David Miller <davem@xxxxxxxxxxxxx> · Mon, 20 May 2019 20:09:22 -0400 (EDT)

From: Kloetzke Jan <Jan.Kloetzke@xxxxxxx>
Date: Thu, 16 May 2019 07:10:30 +0000

> Am Montag, den 06.05.2019, 10:17 +0200 schrieb Oliver Neukum:
>> On So, 2019-05-05 at 00:45 -0700, David Miller wrote:
>> > From: Kloetzke Jan <Jan.Kloetzke@xxxxxxx>
>> > Date: Tue, 30 Apr 2019 14:15:07 +0000
>> > 
>> > > @@ -1431,6 +1432,11 @@ netdev_tx_t usbnet_start_xmit (struct sk_buff *skb,
>> > >               spin_unlock_irqrestore(&dev->txq.lock, flags);
>> > >               goto drop;
>> > >       }
>> > > +     if (WARN_ON(netif_queue_stopped(net))) {
>> > > +             usb_autopm_put_interface_async(dev->intf);
>> > > +             spin_unlock_irqrestore(&dev->txq.lock, flags);
>> > > +             goto drop;
>> > > +     }
>> > 
>> > If this is known to happen and is expected, then we should not warn.
>> > 
>> 
>> yes this is the point. Can ndo_start_xmit() and ndo_stop() race?
>> If not, why does the patch fix the observed issue and what
>> prevents the race? Something is not clear here.
> 
> Dave, could you shed some light on Olivers question?

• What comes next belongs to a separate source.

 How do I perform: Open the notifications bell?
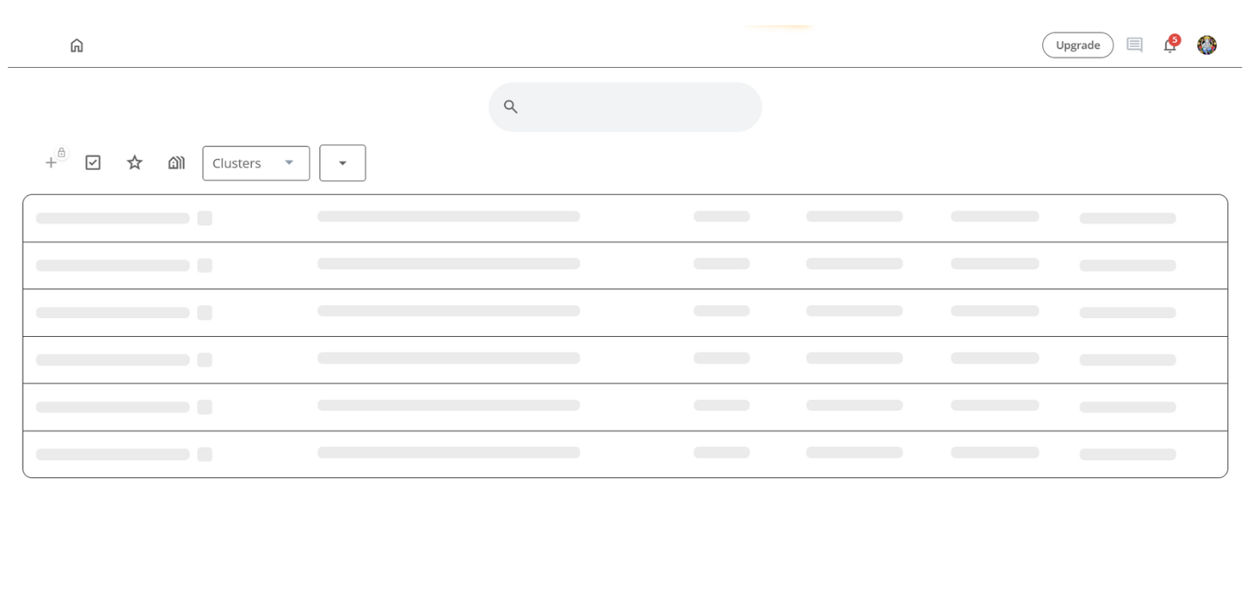[1168, 47]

If the race can
> happen then we can stick to v1 because the WARN_ON is indeed pointless.
> Otherwise it's not clear why it made the problem go away for us and v2
> may be the better option...

Yes I think they can race.   ->ndo_stop() executes and stops the queue,
then we get an RCU grace period so that all parallel executions of
->ndo_start_xmit() complete.

But I wonder, this can probably cause problems because some drivers have
"stop queue and re-check" logic, f.e. in drivers/net/tg3.c we have:

	if (unlikely(tg3_tx_avail(tnapi) <= (MAX_SKB_FRAGS + 1))) {
		netif_tx_stop_queue(txq);

		/* netif_tx_stop_queue() must be done before checking
		 * checking tx index in tg3_tx_avail() below, because in
		 * tg3_tx(), we update tx index before checking for
		 * netif_tx_queue_stopped().
		 */
		smp_mb();
		if (tg3_tx_avail(tnapi) > TG3_TX_WAKEUP_THRESH(tnapi))
			netif_tx_wake_queue(txq);
	}

which in the racey scenerio would undo ->ndo_stop()'s work which is
completely unexpected.

Hmmm...